▶ Task
Look for the line containing "Task: Click the DonSchocoLéone" in the entries below, then print that line and all that follow it exactly.

▶ Information provided
*** Begin section ***
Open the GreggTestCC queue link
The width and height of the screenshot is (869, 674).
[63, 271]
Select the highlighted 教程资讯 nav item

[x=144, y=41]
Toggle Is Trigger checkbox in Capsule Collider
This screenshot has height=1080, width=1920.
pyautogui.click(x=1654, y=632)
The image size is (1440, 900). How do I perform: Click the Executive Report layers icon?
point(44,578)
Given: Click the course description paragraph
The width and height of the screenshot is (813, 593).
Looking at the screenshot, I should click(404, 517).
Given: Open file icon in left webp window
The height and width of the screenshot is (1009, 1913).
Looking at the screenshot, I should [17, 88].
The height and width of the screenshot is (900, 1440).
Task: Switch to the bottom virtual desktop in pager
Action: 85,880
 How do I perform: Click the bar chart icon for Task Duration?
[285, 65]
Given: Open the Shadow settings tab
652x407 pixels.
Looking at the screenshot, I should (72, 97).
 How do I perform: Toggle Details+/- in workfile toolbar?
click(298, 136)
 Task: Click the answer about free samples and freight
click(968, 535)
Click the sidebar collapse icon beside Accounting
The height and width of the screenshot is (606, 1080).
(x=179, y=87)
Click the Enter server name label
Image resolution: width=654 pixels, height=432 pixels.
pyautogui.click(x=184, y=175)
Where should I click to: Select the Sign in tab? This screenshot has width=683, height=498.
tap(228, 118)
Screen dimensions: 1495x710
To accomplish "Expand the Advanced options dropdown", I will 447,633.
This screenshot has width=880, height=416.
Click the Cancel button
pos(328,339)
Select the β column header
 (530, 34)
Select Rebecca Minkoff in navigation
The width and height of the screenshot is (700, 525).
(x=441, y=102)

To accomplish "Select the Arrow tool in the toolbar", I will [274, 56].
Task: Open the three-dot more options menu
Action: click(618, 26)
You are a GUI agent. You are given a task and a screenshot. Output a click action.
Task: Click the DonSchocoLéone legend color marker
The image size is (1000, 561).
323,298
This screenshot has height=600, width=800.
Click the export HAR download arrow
*** End section ***
▶ Your response
Task: Click the DonSchocoLéone legend color marker
The image size is (1000, 561).
323,298
This screenshot has height=600, width=800.
Click the export HAR download arrow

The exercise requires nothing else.